Nous passâmes trois mois de la sorte. Un jour, Eugenia me dit que ses parents souhaitaient nous voir vivre avec eux et que le père allait me donner du travail. Le soir même, nous nous rendîmes à la maison de sa famille. Tandis que nous mangions, mon beau‑pere me dit : « Demain, allez voir mon fils Daniel, vous pourrez ainsi vous mettre d’accord sur le travail que vous exercerez et », souligna‑t‑il en riant, « sur votre salaire également ».

Le matin suivant j’allai discuter avec Daniel, qui avait une tête de poisson. La même tête que celle des poissons dans un aquarium : difforme, inquiète, curieuse ; les yeux très grands dont les extrémités pointent vers le bas, la lèvre inférieure tombante et la tête en forme de zeppelin comme si on l’avait tiré d’une matrice ovoïde. Le père d’Eugenia possédait des terres et Daniel se chargeait d’administre l’une d’entre elles ; dans le même local où il travaillait, il vendait des machines agricoles.

Daniel, suffisant, me dit : « Il y a beaucoup à apprendre ici, c’est pourquoi tu te consacreras pour le moment à l’observation, à tout bien assimiler. » Je lui demandai de me confier une tâche concrète, mais il refusa. « Apprends, apprends », insista‑t‑il. Le travail de ne pas travailler, pensai‑je.

Au début, je déambulais désorienté dans le local de vente. Je marchais parmi les colonnes en regardant avec curiosité les tracteurs, les moissonneuses, les treillages, les charrues, les employés enfoncés dans leurs bureaux surveillant l’heure du coin de l’œil. « N’arrive pas en retard, tu dois être le premier sur place », m’avait dit mon beau‑frere, mais il ne m’avait pas donné de travail.

Chaque minute un siècle à l’écoute du couinement de mes pas sur le vieux plancher, sans rien avoir à faire de 7 heures du matin à 5 heures du soir, marchant et furetant, ne disposant même pas d’un bureau. Des semaines sans rien faire. Et un jour, soudain, violemment, la pelote de mes nerfs se désembobina d’un coup ; j’attrapai un ventilateur à côté de moi et le jetai avec force contre une paroi en verre.

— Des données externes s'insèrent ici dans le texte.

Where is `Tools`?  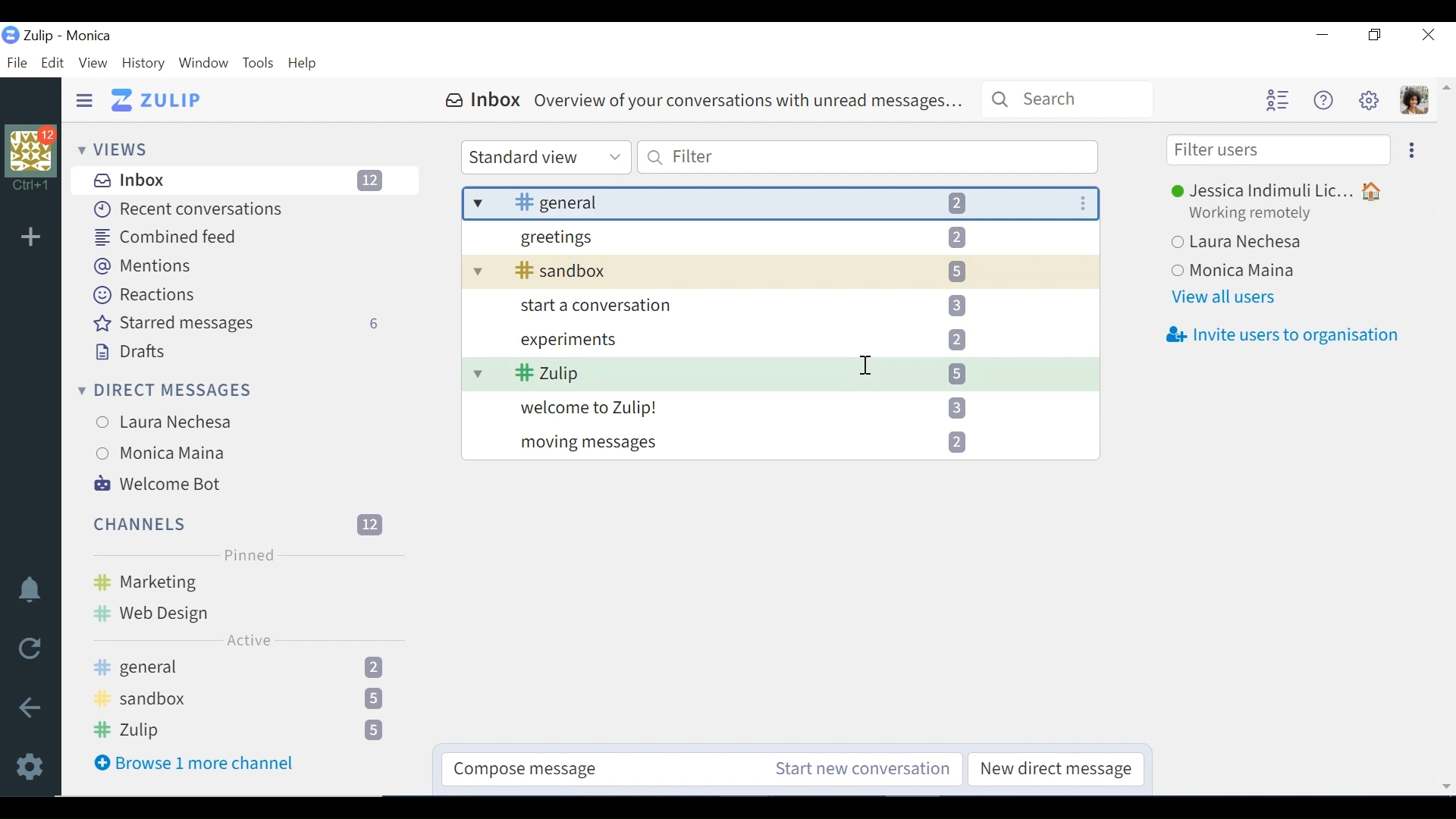 Tools is located at coordinates (259, 64).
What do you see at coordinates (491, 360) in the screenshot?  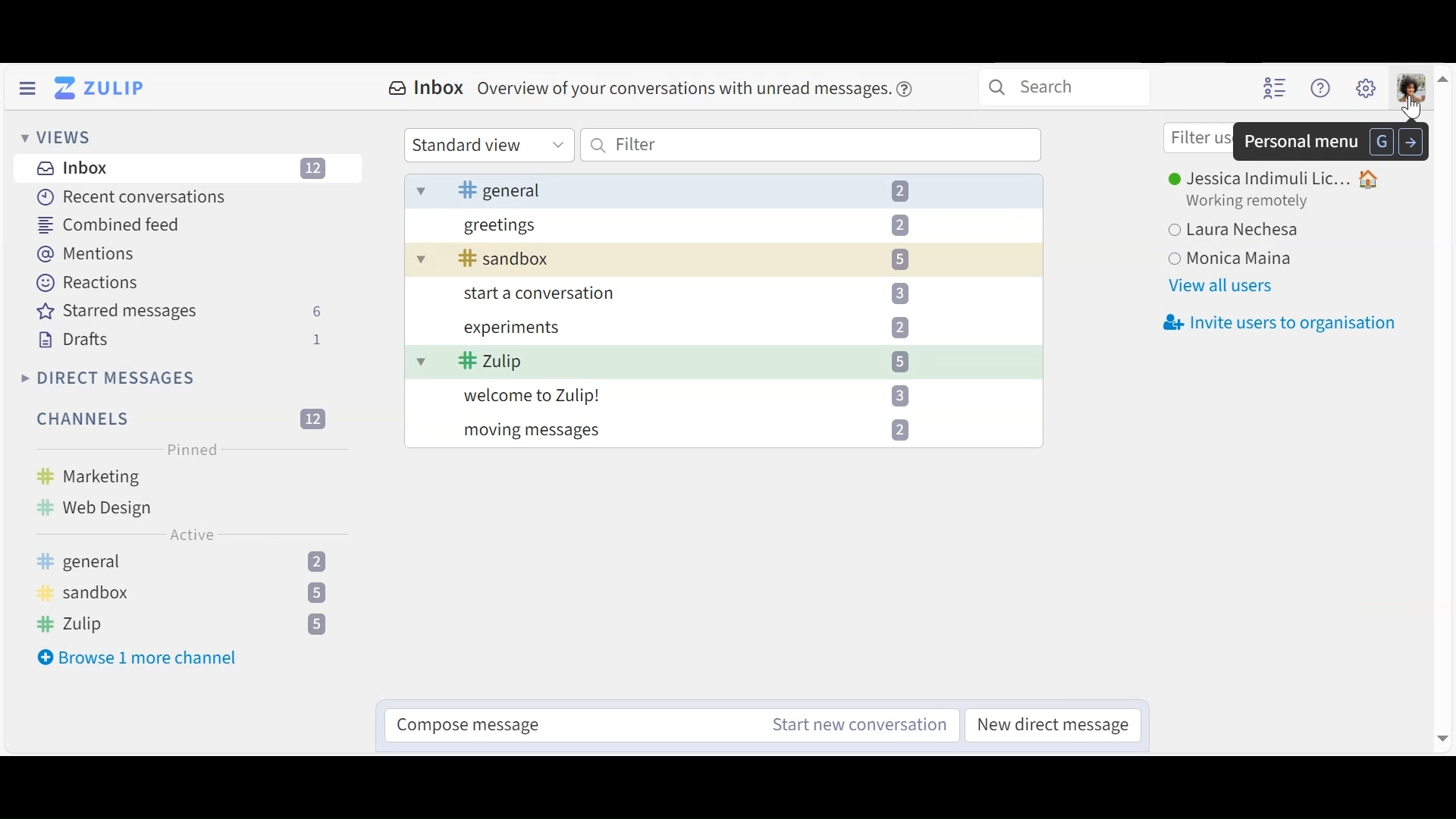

Je vis la tête de mon beau‑frere surgir par‑dessus la balustrade du premier étage, il me regardait ahuri comme si je venais de profaner un autel.

Je sortis en courant dans la rue, traversai la Plaza de Mayo en répandant aux quatre vents des pigeons effrayés, et ne m’arrêtai pas avant d’être arrivé à la maison de mes parents. Je ne trouvai personne et me rendis alors à celle de mes beaux‑parents. Je fis part de l’étendue de mon désespoir à Eugenia, qui m’écouta sans dire un mot.

Ce soir‑la, Daniel m’annonça que dorénavant Eugenia et moi irions vivre seuls dans un autre appartement, qu’ils continueraient de me donner un salaire, plus gros que le précédent, mais à condition que je ne vienne plus travailler."